## Given task 1
In the Riverbanks Zoo article, in what month and year did Riverbanks open?

Riverbanks Zoo and Garden celebrates 50 years of operation on Thursday.
To celebrate the Zoo’s birthday, guests can experience “A Wild Look Back” self-guided history tour when visiting on April 25, Riverbanks’ anniversary day. There will also be a DJ-hosted dance party with Riverbanks’ mascots and a sea of bubbles as well as a performance by the Dreher High School Steel Band.
Opened in April 1974, Riverbanks has grown into one of the United States’ top mid-sized zoos with more than 1 million annual visitors. The Zoo houses over 3,000 animals, and the Botanical Garden features around 5,700 different plant species.
The Zoo has received numerous awards over the years including:
1975 : Conservation Organization of the Year by SC Wildlife Federation and National Wildlife Federation
1977, 1985, 1986 : Most Outstanding Tax-Supported Attraction by SC Chamber of Commerce
1978, 1981, 1983, 1990, 2002 : Significant Achievement Award by Association of Zoos and Aquariums (AZA)
1981, 2002 : Governor’s Cup for South Carolina’s Most Outstanding Attraction by SC Chamber of Commerce
1982, 1998, 2005, 2010, 2011 : Edward H. Bean Award by AZA
1989, 1993, 2002 : Travel Attraction of the Year by Southeast Tourism Society
2002, 2003, 2012 : International Conservation Award by AZA
2004 : Education Award by AZA
2019: Sustainability Award by AZA
The Zoo also said it is a powerful economic engine with a $148.7 million impact in Richland and Lexington counties and 2,000 jobs throughout the Midlands. As the Zoo looks towards the future, they are taking steps to implement the “Bridge to the Wild” strategic plan.
The $172 million vision involved opening the immersive white rhino habitat in 2020, reimagining the Aquarium and Reptile Conservation Center in 2023, renovating the lion, tiger and baboon grottos, and expanding parking and transportation systems. A Komodo dragon breeding facility is also set to open in 2024.

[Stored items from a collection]
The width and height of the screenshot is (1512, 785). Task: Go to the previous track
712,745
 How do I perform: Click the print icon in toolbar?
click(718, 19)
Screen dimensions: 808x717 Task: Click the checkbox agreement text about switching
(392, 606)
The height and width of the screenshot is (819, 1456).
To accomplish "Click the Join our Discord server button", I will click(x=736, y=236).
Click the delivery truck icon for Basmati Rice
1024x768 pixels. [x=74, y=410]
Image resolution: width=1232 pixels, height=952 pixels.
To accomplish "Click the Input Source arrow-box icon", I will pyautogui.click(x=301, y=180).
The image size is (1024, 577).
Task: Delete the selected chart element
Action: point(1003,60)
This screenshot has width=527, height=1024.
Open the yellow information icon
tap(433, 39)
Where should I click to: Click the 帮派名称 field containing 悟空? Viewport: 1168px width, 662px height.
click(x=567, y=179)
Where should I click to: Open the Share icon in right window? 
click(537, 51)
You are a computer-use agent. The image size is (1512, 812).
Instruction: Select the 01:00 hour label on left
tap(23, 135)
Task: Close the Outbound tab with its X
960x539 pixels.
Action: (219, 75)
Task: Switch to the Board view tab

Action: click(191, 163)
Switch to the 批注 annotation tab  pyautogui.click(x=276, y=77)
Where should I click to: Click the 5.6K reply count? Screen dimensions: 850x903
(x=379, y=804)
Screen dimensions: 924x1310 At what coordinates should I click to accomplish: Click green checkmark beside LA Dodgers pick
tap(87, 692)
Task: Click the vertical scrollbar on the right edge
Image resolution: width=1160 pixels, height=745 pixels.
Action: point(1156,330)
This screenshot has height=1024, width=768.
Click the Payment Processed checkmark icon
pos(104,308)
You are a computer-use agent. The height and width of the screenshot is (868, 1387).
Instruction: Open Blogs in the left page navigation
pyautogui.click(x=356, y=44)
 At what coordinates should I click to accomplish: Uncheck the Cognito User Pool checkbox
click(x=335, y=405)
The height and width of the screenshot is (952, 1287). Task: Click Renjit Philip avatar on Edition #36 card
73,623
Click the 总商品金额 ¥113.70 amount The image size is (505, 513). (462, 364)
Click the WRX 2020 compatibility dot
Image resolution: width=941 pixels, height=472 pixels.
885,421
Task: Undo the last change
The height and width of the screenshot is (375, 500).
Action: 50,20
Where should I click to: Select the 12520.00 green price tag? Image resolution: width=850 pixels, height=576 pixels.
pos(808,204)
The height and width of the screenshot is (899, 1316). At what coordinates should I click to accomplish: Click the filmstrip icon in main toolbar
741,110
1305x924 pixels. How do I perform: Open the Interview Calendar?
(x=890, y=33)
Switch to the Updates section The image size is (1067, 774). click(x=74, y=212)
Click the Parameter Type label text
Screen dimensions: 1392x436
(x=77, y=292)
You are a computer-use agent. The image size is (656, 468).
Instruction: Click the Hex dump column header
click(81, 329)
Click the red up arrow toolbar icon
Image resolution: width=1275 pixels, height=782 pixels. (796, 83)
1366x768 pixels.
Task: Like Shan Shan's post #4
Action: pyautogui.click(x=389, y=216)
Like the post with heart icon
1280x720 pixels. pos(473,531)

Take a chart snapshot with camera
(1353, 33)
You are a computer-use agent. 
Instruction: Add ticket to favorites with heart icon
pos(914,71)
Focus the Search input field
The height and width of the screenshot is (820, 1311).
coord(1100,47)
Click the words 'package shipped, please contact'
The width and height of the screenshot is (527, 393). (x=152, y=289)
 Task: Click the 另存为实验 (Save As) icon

## Given task 2
Output the lines of the records unchanged, from the line containing "The height and width of the screenshot is (899, 1316)." down to the line containing "(x=890, y=33)", with both of those lines included.

## Reply 1
April 1974

## Reply 2
The height and width of the screenshot is (899, 1316). At what coordinates should I click to accomplish: Click the filmstrip icon in main toolbar
741,110
1305x924 pixels. How do I perform: Open the Interview Calendar?
(x=890, y=33)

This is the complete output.